Un nouveau vol de migrants renvoyés des États-Unis vers l’Afrique relance la controverse autour des accords secrets d’expulsion vers l’Afrique
Un avion transportant un groupe de migrants originaires d’Asie du Sud-Est expulsés des États-Unis a atterri, ce lundi matin, en Eswatini. L’information a été confirmée par un avocat américain représentant deux des personnes concernées, marquant un nouvel épisode d’un programme d’expulsions vers des pays tiers, initié sous l’administration Trump et toujours partiellement enveloppé de secret.
Un vol discret, des parcours incertains
Selon Me Tin Thanh Nguyen, avocat basé aux États-Unis, les deux Vietnamiens qu’il défend faisaient partie d’un groupe de neuf à onze ressortissants d’Asie du Sud-Est embarqués vendredi soir depuis la Louisiane, au centre de rétention d’Alexandria.
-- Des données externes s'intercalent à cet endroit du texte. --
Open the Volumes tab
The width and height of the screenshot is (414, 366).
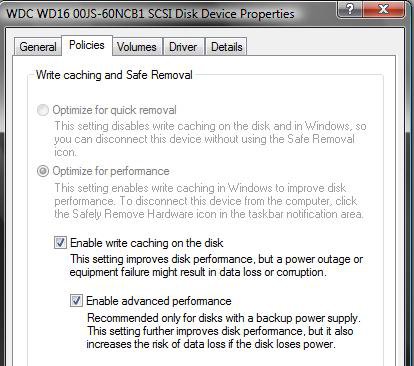tap(137, 47)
L’avion aurait effectué plusieurs escales — à Porto Rico, au Sénégal et en Angola — avant de se poser à Mbabane, la capitale de l’Eswatini.
Ces expulsions vers des pays tiers s’inscrivent dans le cadre d’accords bilatéraux conclus entre Washington et au moins cinq États africains. Les détails de ces ententes, pour la plupart classés confidentiels, prévoient l’accueil de migrants considérés comme « indésirables » ou « criminels condamnés » par les autorités américaines.
L’Eswatini, nouveau point d’accueil controversé
Depuis la mi-juillet quatre hommes venus de Cuba, du Laos, du Vietnam et du Yémen sont déjà détenus dans la prison de haute sécurité de Matsapha, près de Mbabane, après leur expulsion des États-Unis. Leurs avocats dénoncent une détention arbitraire sans inculpation ni accès à une défense depuis près de trois mois. L’un des migrants expulsés, un Jamaïcain, a toutefois été rapatrié dans son pays le mois dernier.
Le gouvernement d’Eswatini a reconnu, dimanche, avoir accepté d’accueillir « onze autres personnes expulsées des États-Unis au cours du mois d’octobre », sans préciser la date de leur arrivée. Ni le porte-parole du gouvernement ni les services d’immigration n’ont toutefois confirmé, lundi, la présence effective du nouvel avion sur le sol eswatinien.
Selon Human Rights Watch, un accord financier accompagne ces transferts : Washington aurait promis à Mbabane la somme de 5,1 millions de dollars pour accueillir jusqu’à 160 migrants. Une coopération qui suscite de vives critiques, dans un pays dirigé d’une main de fer par le roi Mswati III, souvent accusé de réprimer les mouvements prodémocratie et de restreindre les libertés fondamentales.
Une politique d’expulsion en expansion vers l’Afrique
L’Eswatini n’est pas un cas isolé. Depuis juillet 2025, plus de 30 personnes ont déjà été envoyées par les États-Unis vers divers pays africains : huit au Soudan du Sud, sept au Rwanda et quatorze en direction du Ghana. Plusieurs d’entre elles sont toujours détenues dans des conditions opaques. Au Soudan du Sud, six expulsés sont maintenus dans un lieu inconnu, tandis qu’au Ghana, onze migrants ouest-africains ont porté plainte contre l’État pour détention illégale dans un camp militaire aux abords d’Accra.
Les organisations de défense des droits humains dénoncent ces transferts comme une externalisation de la politique migratoire américaine au détriment des principes internationaux de protection. « Les États-Unis envoient des individus dans des pays où leurs droits fondamentaux ne peuvent être garantis », alerte Human Rights Watch, qui demande la suspension immédiate de ces expulsions vers des États tiers.
Pour les avocats et les familles des personnes expulsées, la situation demeure dramatique. En Eswatini, petit état autoritaire où les institutions judiciaires dépendent étroitement du pouvoir royal, les perspectives de recours sont quasi inexistantes.
Une fois encore, les routes de l’exil se referment dans le silence. Elles se croisent à la jonction du pragmatisme diplomatique américain et de la vulnérabilité des États africains disposés à coopérer.